### Your goal
Would you please copy exactly the line with "heading in image" and all lines that follow it in the data below, through the last one?

[Records from a data collection]
<<<<

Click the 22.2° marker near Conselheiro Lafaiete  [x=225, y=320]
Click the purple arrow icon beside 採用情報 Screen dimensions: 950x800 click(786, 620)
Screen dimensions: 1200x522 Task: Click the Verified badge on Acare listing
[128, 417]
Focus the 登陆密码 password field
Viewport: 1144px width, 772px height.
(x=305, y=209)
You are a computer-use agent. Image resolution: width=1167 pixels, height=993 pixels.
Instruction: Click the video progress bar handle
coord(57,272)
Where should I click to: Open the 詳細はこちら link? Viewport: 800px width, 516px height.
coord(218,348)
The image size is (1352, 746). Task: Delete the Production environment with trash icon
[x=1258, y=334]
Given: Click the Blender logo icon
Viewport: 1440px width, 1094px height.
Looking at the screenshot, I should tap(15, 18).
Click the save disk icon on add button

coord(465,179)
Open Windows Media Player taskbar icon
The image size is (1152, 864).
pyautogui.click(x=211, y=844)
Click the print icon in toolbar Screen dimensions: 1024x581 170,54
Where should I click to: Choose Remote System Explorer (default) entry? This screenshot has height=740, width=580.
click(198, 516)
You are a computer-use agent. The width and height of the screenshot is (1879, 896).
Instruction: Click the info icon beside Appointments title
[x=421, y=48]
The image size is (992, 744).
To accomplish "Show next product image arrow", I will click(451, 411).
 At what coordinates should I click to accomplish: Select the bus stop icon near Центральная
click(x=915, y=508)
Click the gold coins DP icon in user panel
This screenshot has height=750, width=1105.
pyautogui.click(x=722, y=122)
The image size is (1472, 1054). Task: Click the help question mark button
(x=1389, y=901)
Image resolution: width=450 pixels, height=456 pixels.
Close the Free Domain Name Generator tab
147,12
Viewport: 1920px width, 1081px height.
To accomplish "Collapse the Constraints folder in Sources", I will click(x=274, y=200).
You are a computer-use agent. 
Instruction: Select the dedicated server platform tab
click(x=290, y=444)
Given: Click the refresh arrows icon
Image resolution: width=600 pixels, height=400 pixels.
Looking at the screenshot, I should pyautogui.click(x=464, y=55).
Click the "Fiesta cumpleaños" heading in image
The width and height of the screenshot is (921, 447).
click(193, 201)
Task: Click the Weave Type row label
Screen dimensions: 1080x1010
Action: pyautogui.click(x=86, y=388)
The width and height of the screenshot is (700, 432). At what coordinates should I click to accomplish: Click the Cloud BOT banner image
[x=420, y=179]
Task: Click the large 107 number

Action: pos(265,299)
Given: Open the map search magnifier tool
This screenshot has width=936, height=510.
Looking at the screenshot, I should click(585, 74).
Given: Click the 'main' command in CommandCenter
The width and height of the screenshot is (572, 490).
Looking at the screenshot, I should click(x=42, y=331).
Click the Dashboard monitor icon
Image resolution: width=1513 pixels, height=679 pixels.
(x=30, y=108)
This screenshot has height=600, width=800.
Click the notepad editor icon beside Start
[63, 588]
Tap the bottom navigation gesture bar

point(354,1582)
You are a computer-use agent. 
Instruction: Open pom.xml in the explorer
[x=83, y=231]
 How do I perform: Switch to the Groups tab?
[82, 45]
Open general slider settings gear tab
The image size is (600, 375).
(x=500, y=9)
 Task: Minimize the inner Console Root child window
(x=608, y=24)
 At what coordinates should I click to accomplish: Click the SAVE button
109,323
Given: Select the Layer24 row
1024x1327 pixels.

>>>>

### Task answer
Click the "Fiesta cumpleaños" heading in image
The width and height of the screenshot is (921, 447).
click(193, 201)
Task: Click the Weave Type row label
Screen dimensions: 1080x1010
Action: pyautogui.click(x=86, y=388)
The width and height of the screenshot is (700, 432). At what coordinates should I click to accomplish: Click the Cloud BOT banner image
[x=420, y=179]
Task: Click the large 107 number

Action: pos(265,299)
Given: Open the map search magnifier tool
This screenshot has width=936, height=510.
Looking at the screenshot, I should click(585, 74).
Given: Click the 'main' command in CommandCenter
The width and height of the screenshot is (572, 490).
Looking at the screenshot, I should click(x=42, y=331).
Click the Dashboard monitor icon
Image resolution: width=1513 pixels, height=679 pixels.
(x=30, y=108)
This screenshot has height=600, width=800.
Click the notepad editor icon beside Start
[63, 588]
Tap the bottom navigation gesture bar

point(354,1582)
You are a computer-use agent. 
Instruction: Open pom.xml in the explorer
[x=83, y=231]
 How do I perform: Switch to the Groups tab?
[82, 45]
Open general slider settings gear tab
The image size is (600, 375).
(x=500, y=9)
 Task: Minimize the inner Console Root child window
(x=608, y=24)
 At what coordinates should I click to accomplish: Click the SAVE button
109,323
Given: Select the Layer24 row
1024x1327 pixels.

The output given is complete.